+++ EXTRAIT CHOISI
Après la politique de l’enfant unique mise en place en Chine en 1979, assouplie depuis 2005, Pékin s’apprête à présent à renoncer à toute régulation des naissances, car c’est aujourd’hui le vieillissement de la population qui inquiète.

​Selon un journal juridique officiel, Pékin va mettre un terme à quarante ans de planification familiale avec un code civil qui ne fait plus référence à la limitation du nombre d’enfants par couples. La législation avait déjà été assouplie en octobre 2015.

Mais en dépit des efforts de Pékin, le taux de natalité reste désespérément bas. En 2017, la Chine a dénombré 1,6 enfant par femme — le même chiffre que le Québec où personne ne semble parler de natalité malgré des impacts linguistiques et culturels évidents liés à cet effondrement démographique —, bien au-dessous des 2,1 nécessaires au renouvellement de la population. Beaucoup de couples refusent encore aujourd’hui de donner naissance en raison du coût élevé de l’éducation ainsi que du sacrifice qu’enfanter constitue pour les travailleurs chinois.
++++++
+++ DONNÉES DISPONIBLES
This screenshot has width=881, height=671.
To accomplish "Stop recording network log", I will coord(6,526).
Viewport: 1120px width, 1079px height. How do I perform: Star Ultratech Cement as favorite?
++++++
- CONSIGNE DONNÉE 1: Traduisez en anglais cette phrase de l'extrait sur la natalité en Chine : « La législation avait déjà été assouplie en octobre 2015. »
- CONSIGNE DONNÉE 2: Poursuivez l'extrait sur la politique des naissances en Chine à la suite de sa dernière phrase.

- RÉPONSE FOURNIE 1: The legislation had already been relaxed in October 2015.

- RÉPONSE FOURNIE 2:
Or, le vieillissement de sa population devient un enjeu de plus en plus pressant pour le géant asiatique. Depuis 1965, le nombre de seniors a grimpé de 4 à 10 %. Le nombre d’adultes en âge de travailler a baissé de près de 5,5 millions en 2017. Et la tendance va s’aggraver avec le temps : selon les estimations du gouvernement, le nombre de personnes âgées de plus de 60 ans devrait tutoyer les 487 millions en 2050, pour atteindre près de 35 % de la population totale.

Dans de nombreuses familles, il y a un seul petit-enfant pour quatre grand-parents. Résultat : une pyramide des âges déséquilibrée.
Avoir un bébé ? Ou deux ? Pourquoi pas trois ? Ou quatre ? Le Parti communiste semble décidé : les Chinois, eux aussi, pourront bientôt fonder des familles nombreuses. Dans les rues de Shanghai, la nouvelle est très bien accueillie. La mesure est envisagée pour 2020. Terminées, donc, les limitations de naissances instaurées il y a quarante ans. Car il y a urgence : la Chine vieillit et a besoin de bras pour travailler. Pour la sixième année consécutive, la population active a chuté : -5,5 millions de travailleurs en 2017, et le nombre des plus de 60 ans devrait doubler en vingt ans pour atteindre 35 % de la population.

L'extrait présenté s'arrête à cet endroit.